Posted by Solstice on November 11, 2010, at 22:07:54
In reply to Dependence versus attachment, posted by pegasus on November 11, 2010, at 11:54:17
Hey Peg..
> Solstice wrote: "You're talking about two things there. Attachment - even strong attachment - is a good thing. It's over-dependence that can create the problems you described. A good therapist will know how to manage signs of over-dependence. Some dependence is usually necessary."
>
> This is intriguing to me. When I felt uncomfortably dependent on my past T, I eventually came to understand the strength of that as being due to attachment, which is a biological imperative. So, that helped me to understand the really intense energy around that relationship. But here you are suggesting (and Daisy mentioned it earlier in another thread) that attachment does not equal dependence.I think they are different. Sometimes they accompany each other, sometimes they don't. Very simplistically, think of it this way: I was very, very attached to my babies. But I didn't rely on them for anything. I am dependent on my postman to keep me out of trouble with my bills - to pass bills to me and my payments to them. But I'm not at all attached to the postman.

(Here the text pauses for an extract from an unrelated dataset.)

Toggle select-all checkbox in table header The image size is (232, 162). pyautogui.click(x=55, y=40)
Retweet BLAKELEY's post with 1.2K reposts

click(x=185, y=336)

> So, what do you understand is the difference, exactly? Is the dependency a symptom of insecure attachment (ambivalent/preoccupied type, I guess).It could be insecure attachment, or other things too. Dependence isn't bad - it's just that over-dependence can lead to a total preoccupation with the therapist to the point that it interferes with functioning. It can stop therapeutic progress. What's tricky is that dependence is part of the attachment process. Our therapists aren't supposed to depend on us for their relationship needs - but we are depending on them to provide us with healthy relationship experiences. I think the processes involved are different for every client. Folks with Borderline features may struggle more than others with over-dependence. The difference between healthy vs over-dependence,in my mind, is when the obsession, preoccupation, longing, is so intrusive and unrelenting that it interferes with functioning and therapeutic progress grinds to a halt. That said, I think all of us with attachment issues in therapy are going to struggle with the feelings involved. It's going to be uncomfortable.. REAL uncomfortable... even painful. Whether it's because we have an unfulfilled fantasy that our 'perfect' therapist will become our lifelong mate/friend, or because we are are fighting tooth and nail to avoid the 'danger' of feeling attached to our therapist. Either way, we have to work through it, and in working through it we will have phases where we FEEL threatened by the strong feelings of attachment. Maybe because (like for me) even moderate levels of attachment feelings are so unfamiliar that they feel very intense... or maybe because we've had such a paucity of attachment experiences that once we get a taste, we want to gorge ourselves on it :-) Regardless, a good therapist should be able to be attuned to what's going on and figure out how to help us move through it. Anyone worried that their attachment or dependence is over-the-top should just bring it up in therapy and get feedback. I asked mine a lot of questions about this attachment thing T kept talking about that sounded so weird and icky to me. From what I hear you describing, my sense is that like most of us, you seem to experience strong attachment/dependence feelings of the sort that is part of the therapeutic process of finding the balance.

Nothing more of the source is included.